Space Commission is vital to TX aerospace ambitions

Texas 2036 Policy Analyst Mitrah Avini applauded lawmakers in testimony Thursday before the Senate Finance Committee for their inclusion of $350 million in their base budgets for the establishment of the Texas Space Commission.

“Texas has long been regarded as a leader in space exploration, being home to [National Aeronautics and Space Administration’s] Johnson Space Center,” Avini said.

The space sector in Texas, by the numbers:
  • NASA in Fiscal Year 2021 accounted for $9.3 billion in economic output in Texas.
  • Texas employs around 155,000 workers
    • Texans hold one of every 10 jobs nationally.
  • Texas workers earn an average annual wage of around $96,000.
    • That’s 5% more than the average annual wage of other workers nationally.

“Our hope,” Avini said, “is that this $350 million allocation in the budget will further the goal of positioning Texas as a global aerospace hub and will help address some of the roadblocks to our continued leadership in space.”

Mitrah Avini Luis Soberon Senate Finance Committee 2/16/23

Competition growing for the burgeoning commercial space industry sector

She noted that Texas currently accounts for 10% of the national space economy. The commercial sector continues to grow in size and is expected to reach $1 trillion by 2040.

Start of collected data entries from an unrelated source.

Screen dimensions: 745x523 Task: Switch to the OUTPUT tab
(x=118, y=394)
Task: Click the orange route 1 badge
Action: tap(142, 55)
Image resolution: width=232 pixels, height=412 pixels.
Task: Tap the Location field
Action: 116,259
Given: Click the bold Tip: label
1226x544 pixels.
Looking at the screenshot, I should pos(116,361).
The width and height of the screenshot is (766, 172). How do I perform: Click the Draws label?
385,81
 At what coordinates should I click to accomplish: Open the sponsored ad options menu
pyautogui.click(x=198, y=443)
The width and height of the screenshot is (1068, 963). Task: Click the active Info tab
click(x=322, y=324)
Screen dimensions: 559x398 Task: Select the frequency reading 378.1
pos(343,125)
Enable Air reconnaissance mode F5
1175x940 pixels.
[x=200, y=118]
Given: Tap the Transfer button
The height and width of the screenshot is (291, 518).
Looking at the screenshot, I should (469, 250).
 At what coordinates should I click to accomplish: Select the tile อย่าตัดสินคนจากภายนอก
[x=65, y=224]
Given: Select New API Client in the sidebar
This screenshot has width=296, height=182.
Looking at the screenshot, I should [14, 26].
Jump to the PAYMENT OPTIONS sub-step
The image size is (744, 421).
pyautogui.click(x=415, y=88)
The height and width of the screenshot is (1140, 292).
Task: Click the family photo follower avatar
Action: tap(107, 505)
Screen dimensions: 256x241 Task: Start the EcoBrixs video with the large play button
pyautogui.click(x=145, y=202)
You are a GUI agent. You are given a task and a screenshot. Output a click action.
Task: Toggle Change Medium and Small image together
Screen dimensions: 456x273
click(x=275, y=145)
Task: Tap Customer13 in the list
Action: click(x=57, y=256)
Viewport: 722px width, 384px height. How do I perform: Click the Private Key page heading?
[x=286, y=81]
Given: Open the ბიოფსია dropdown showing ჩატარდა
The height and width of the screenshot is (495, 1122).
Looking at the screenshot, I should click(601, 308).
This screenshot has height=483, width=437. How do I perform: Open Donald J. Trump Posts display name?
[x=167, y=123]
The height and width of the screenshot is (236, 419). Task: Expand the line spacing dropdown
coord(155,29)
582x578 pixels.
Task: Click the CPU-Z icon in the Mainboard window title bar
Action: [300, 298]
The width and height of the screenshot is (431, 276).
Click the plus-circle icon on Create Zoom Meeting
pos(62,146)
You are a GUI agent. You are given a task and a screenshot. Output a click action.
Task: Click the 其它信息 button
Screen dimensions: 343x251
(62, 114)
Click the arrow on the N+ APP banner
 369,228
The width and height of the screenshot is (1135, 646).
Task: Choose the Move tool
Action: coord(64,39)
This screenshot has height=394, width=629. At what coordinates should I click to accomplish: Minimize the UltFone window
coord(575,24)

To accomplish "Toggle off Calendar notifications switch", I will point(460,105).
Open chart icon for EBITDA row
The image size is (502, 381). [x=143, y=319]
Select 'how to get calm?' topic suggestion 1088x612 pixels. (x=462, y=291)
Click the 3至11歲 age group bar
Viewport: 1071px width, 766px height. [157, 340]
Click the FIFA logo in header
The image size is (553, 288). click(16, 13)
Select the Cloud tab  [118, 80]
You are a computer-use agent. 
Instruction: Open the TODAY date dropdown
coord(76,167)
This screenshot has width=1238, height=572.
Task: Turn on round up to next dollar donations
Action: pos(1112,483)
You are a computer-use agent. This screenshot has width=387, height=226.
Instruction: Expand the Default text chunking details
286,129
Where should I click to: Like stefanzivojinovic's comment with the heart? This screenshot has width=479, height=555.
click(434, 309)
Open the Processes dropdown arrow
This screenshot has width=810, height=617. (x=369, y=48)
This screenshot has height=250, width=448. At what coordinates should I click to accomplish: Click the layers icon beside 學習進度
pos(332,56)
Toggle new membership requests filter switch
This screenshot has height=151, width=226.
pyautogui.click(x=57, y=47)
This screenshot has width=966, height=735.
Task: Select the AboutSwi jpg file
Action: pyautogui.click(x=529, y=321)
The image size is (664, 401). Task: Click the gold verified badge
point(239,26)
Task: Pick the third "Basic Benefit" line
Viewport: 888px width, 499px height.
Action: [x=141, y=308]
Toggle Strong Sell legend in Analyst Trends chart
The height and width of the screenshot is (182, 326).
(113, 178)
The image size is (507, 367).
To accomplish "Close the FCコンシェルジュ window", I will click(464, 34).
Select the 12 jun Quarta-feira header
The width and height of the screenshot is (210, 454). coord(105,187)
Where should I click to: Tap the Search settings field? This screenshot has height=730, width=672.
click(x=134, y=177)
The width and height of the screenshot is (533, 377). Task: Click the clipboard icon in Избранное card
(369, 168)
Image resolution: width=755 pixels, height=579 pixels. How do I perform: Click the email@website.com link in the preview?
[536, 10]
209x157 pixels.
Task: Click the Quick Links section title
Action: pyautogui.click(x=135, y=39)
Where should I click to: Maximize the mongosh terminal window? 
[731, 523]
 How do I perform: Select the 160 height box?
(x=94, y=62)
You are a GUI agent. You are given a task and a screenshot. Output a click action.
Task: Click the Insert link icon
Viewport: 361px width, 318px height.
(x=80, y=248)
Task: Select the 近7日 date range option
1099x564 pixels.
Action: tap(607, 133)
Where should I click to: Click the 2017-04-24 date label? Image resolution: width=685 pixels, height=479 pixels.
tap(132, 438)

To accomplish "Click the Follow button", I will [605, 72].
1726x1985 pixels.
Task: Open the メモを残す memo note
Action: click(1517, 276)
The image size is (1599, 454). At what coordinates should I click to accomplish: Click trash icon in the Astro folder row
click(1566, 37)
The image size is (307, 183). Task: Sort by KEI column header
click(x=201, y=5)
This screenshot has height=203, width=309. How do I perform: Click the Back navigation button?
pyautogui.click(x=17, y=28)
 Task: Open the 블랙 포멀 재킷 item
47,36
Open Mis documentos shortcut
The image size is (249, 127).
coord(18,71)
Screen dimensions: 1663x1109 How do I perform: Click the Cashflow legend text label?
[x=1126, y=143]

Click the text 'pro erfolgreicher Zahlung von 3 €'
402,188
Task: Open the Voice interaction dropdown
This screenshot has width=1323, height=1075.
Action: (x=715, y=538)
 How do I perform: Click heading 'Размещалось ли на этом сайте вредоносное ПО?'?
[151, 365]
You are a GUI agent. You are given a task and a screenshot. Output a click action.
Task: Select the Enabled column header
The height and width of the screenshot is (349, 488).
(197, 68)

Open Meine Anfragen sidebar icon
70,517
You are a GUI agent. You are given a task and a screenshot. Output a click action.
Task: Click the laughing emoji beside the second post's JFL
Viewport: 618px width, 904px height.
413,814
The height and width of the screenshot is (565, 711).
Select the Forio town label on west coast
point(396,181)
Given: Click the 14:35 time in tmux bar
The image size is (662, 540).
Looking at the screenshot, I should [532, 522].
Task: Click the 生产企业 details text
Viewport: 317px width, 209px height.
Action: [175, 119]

To compete in a changing landscape, Texas needs to keep support up for investments in science, technology, engineering and mathematics.

“We’re falling behind when it comes to STEM education, which could threaten the future of employees and others who go into this industry,” Avini said. “We’re also still struggling to expand broadband infrastructure in this state, which the Johnson Space Center says could help trigger virtual STEM learning opportunities in some of the most rural areas of our state.”

Texas’ competitors in other states are redoubling their efforts to attract and retain private space industry jobs. The state can take actions, she said, to bolster its competitive stance in this field.

“Establishing some kind of state entity or coordinating body, which could help align the aerospace industry with government would be really helpful,” Avini said, “as we currently face stiff competition from a handful of other states, including Florida, Alabama and Colorado.”